While democrats and the media bristle at President Trumps call this weekend for illegal immigrants to be sent back without a court hearing, those critics may be forgetting one thing. The U.S. Supreme Court has already ruled on the policy and the President is suggesting something that fully falls within the law.
President Trump tweeted on Sunday that “zero tolerance” is fair and gives preference to those who “legally wait their turn.”
“We cannot allow all of these people to invade our Country,” Trump said on Twitter. “When somebody comes in, we must immediately, with no Judges or Court Cases, bring them back from where they came. Our system is a mockery to good immigration policy and Law and Order.”
Trump may be referring to the fact that over the years 9 MS-13 gang members have posed as teenagers as been granted entry as well as Islamic extremists have been caught crossing the border illegally.
Democrats and immigration activists were quick to call out the notion as unconstitutional and an affront to America’s long tradition of immigration.
Sen. Elizabeth Warren, D-Mass., who has flip-flopped on the issue over the years, said Sunday at a processing center for illegal immigrants on the Texas border, that it is a “due process” issue.
“That’s not what our country stands for,” she said. “We do have a system of laws.”
But just last year the Supreme Court ruled illegal immigrants did not have the same rights as those who seek asylum using the current laws and seeking it at a port of entry where they can be vetted, and criminals prevented entry. In August of 2017, the 3rd U.S. Circuit Court of Appeals in Philadelphia said they may be treated the same way as non-citizens seeking initial admission to the United States, who do not have any constitutional rights of review if denied entry.
The court ruled in the case of 28 women and 33 children ages 2 to 17 from El Salvador, Honduras and Guatemala, who had sued the U.S. Government and had had hoped the justices would overturn a lower court’s ruling preventing them from having their expedited removal orders reviewed by a federal judge.
That court, in its ruling against the illegal immigrants, said the status of the families, all apprehended in Texas and later held in Pennsylvania, was akin to non-citizens who are denied entry at the border and they were not entitled to a court hearing to challenge that decision.
President Trump has said his aim is to follow the laws established by the U.S. Congress and upheld by the courts in how he tackles the millions of people who would like to enter the country illegally. Estimates now put the number of illegal residents in the U.S. anywhere from 14 million to 35 million a thousand more breaching the open border each day to gain entry.

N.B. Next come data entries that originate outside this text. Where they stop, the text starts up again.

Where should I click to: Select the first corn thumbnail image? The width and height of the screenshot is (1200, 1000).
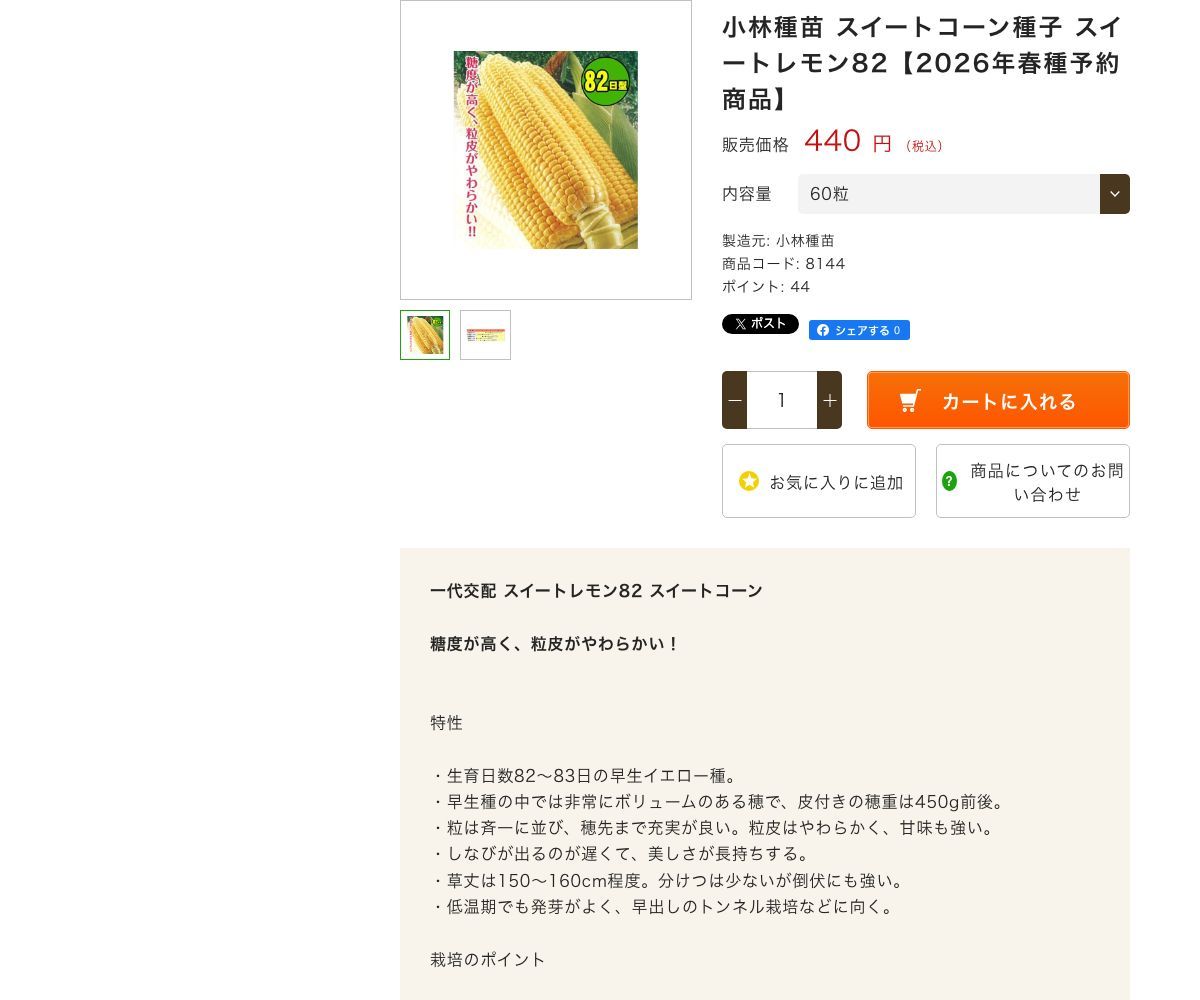pyautogui.click(x=425, y=335)
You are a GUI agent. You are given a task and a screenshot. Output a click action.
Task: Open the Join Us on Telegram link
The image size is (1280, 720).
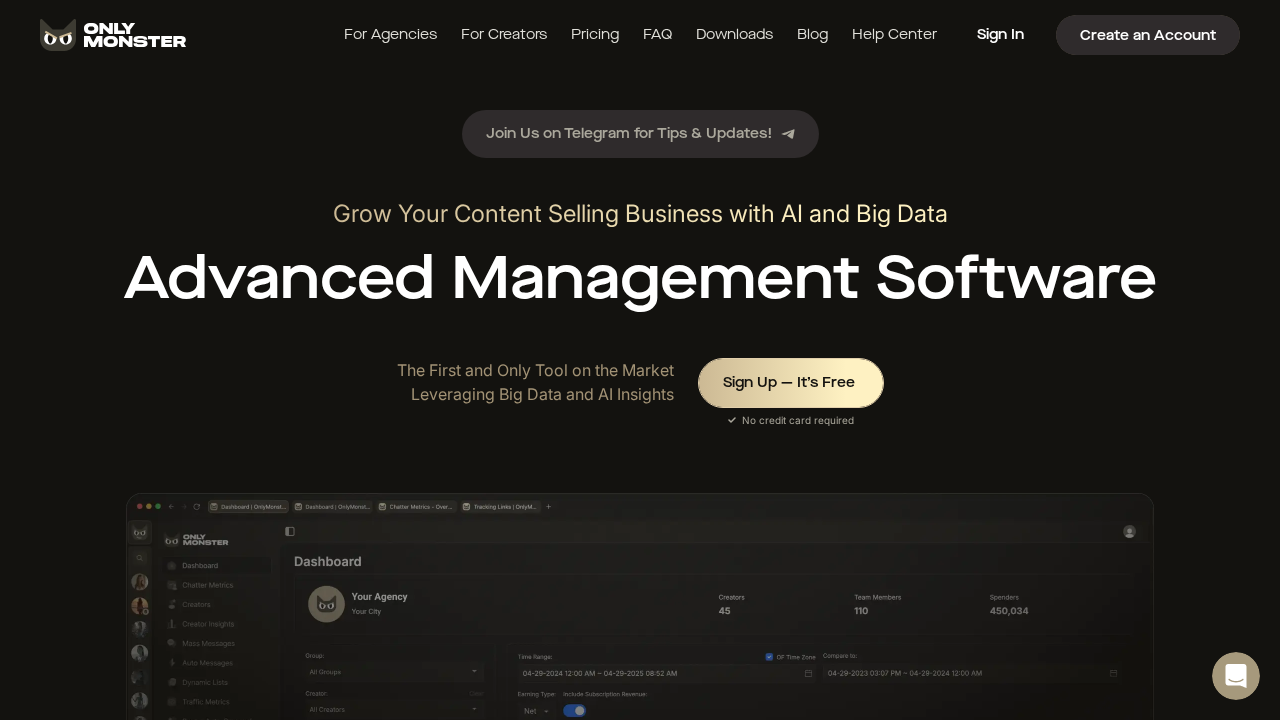tap(640, 134)

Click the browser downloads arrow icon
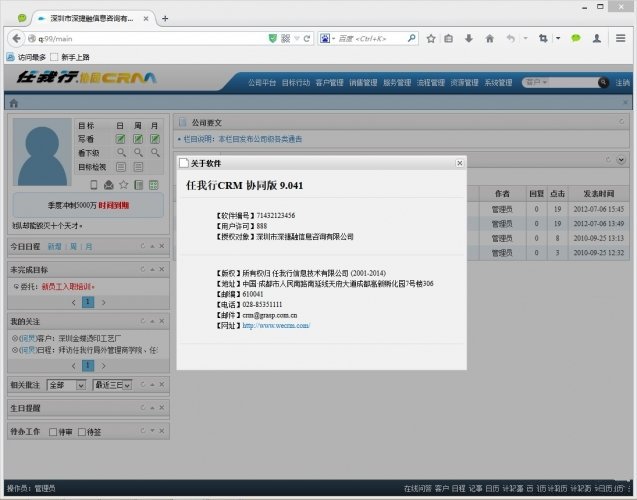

Under Trump’s zero tolerance policy, which follows current immigration law, undocumented adult immigrants who did not cross at legal entry points are arrested. Until the President signed an executive order, parents were then incarcerated without their children so that the children would not suffer the consequences of the parents. The law separating children from their parents has been on the books since the Clinton administration and used by both Clinton, Bush and Obama. It received little attention by democrats or the media until it was carried out by the Trump administration. The Department of Immigration and Customs Enforcement spends $35,000 per year to care for each child brought into the U.S. illegally by their parent. For 2018 that will amount to over $1 Billion Dollars. The same amount Trump has initially requested to rebuild the security fences and walls at the southern border.
Trump has said many U.S. immigration laws, are a “mockery” to law and order.
Current law includes one provision that allows an illegal immigrant who are given permanent status, the ability to bring their entire family including aunts, uncles, siblings and grandparents with them. The “chain migration” bill was signed into law by Democrat president Lyndon Johnson in 1965.
The Trump administration wants to end chain migration and follow a immigration system similar to Canada which chooses who it allows into the country based on skills and the country’s economic needs.
Currently, American immigration policy allows any one fleeing dometic abuse to apply for asylum based on humanitarian needs.
Critics have said there are numerous options for a woman who is escaping an abusive relationship in Central America to find help among family and friends in their own country and that traveling two-thousand miles to escape an abusive spouse may be excessive and not a good basis for immigration policy.